**Given passage**
++++++++++

May 7, 2024
Bill Perkins, a force in Harlem politics, is dead at 74; “Harlem has lost a giant,” says Mayor Adams

Bill Perkins, a force in Harlem politics, is dead at 74; “Harlem has lost a giant,” says Mayor Adams

Bill Perkins, a hard-charging, reform-minded city and state lawmaker who was a leading voice in the passage of lead-paint inspection laws and an energetic force in Harlem politics across three decades, died Monday night in his Harlem home. He was 74.

“Harlem has lost a giant,” Mayor Adams tweeted Tuesday. “Bill Perkins was a legend of New York government. He was also a good friend. I will miss his company and his counsel.”

As he rose in politics, Perkins emerged as a leading progressive voice — a supporter of the Central Park Five, an early voice against the Iraq War and for LGBT rights.

His death was announced Tuesday by his wife, Pamela Green Perkins.

“After a lifetime fighting for justice, equality and to make the voices of our community heard, my husband, former City Councilman and State Senator Perkins died at home in Harlem, the community he loved and fought for his entire life,” she wrote in a statement. “May he rest in peace and in power.”

The cause was not immediately clear. But Perkins had suffered from dementia in recent years, said Richard Fife, a spokesman for his family.

The Bronx-born Perkins, a graduate of Brown University, worked as a social worker and tenant advocate before his initial election to the City Council in 1998.

City Council Member Bill Perkins in 2017.

The Democrat served three terms in the Council, went to work as a state senator in Albany for a decade, and then returned for two more terms in the Council before leaving government in 2021.

Perkins’ priorities included public education, rat eradication, lead regulation, criminal justice reform and increases to the minimum wage.

++++++++++

**Source material**
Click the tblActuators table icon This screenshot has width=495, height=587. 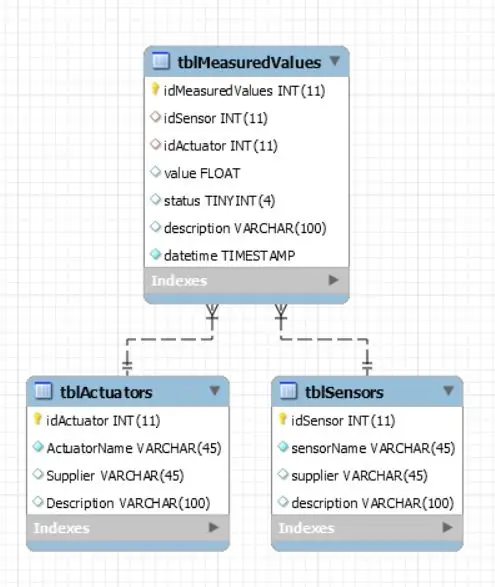coord(43,391)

++++++++++

**Exercise instructions**
- a) Retype the stretch of the Bill Perkins obituary from "The Democrat served" through "the minimum wage.".
- b) Write the next part of the Bill Perkins obituary, picking up after its final sentence.
The data above play no part in this work.

**Task-by-task results**
- a)
The Democrat served three terms in the Council, went to work as a state senator in Albany for a decade, and then returned for two more terms in the Council before leaving government in 2021.

Perkins’ priorities included public education, rat eradication, lead regulation, criminal justice reform and increases to the minimum wage.

- b)
Perkins counted mayors David Dinkins and Eric Adams as friends. In 2007, Perkins was the first New York politician to support the presidential run of Barack Obama. Perkins lost his council seat to Kristin Richardson Jordan in the 2021 Democratic primary as he struggled with his health in the final years of his political career.

Former Rep. Charles Rangel, Harlem’s longtime voice in Congress, said in a phone call that Perkins started as a “young maverick” fighting the political power structure and blossomed into a “great public official.”

“He was a hard-working working official and he served this community well,” Rangel said. “It didn’t mean he agreed with everybody, but he always had the people first in his thoughts.”

“He will be missed by all of us who knew and worked with him,” Rangel added.

As a younger man, Perkins served as deputy majority leader of the City Council.

He was arrested protesting the 1999 killing of Amadou Diallo, an unarmed street peddler from West Africa who died in a hail of 41 bullets fired by four four plainclothes police officers.

He sponsored the Childhood Lead Paint Poisoning Prevention Act of 2004, a law forcing landlords to fix paint hazards in apartments.

As a senator in Albany, Perkins led a push to require reductions in sulfur in heating oil, a bid to reduce the risks of acid rain. He often fixed his focus on the health of New Yorkers, and pushed for more cancer screenings.

“Health care is a great, great problem in our city,” Perkins said in a 2005 interview with the City University of New York. “There are serious health care disparities in our cities.”

And long before Adams made killing rats a cornerstone of his administration, Perkins was a vocal vermin denigrator. He led legislation aimed at banning eating on the subways.

The Washington Post called him “The Rat Man.”

“I know cultures where they don’t abhor the rat; there are places where they worship the rat,” Perkins told MetroFocus in 2012. “That’s not New York, and that’s not me!”

Perkins was born in the South Bronx in 1949 and was raised with two brothers and a cousin by his mother. He studied at the Collegiate School before heading to college at Brown in Rhode Island. He described himself as a child of the civil rights movement.

After returning to New York, he created the Sojourner Truth Democratic Club as a headquarters for his community work.

“Councilman Perkins showed courage when others would not and was a fearless advocate for the vulnerable,” Rep. Adriano Espaillat, a Manhattan Democrat, said in a statement. “He treated all with the respect, equity and justice that they deserved, and he demanded change when and where it was needed the most.”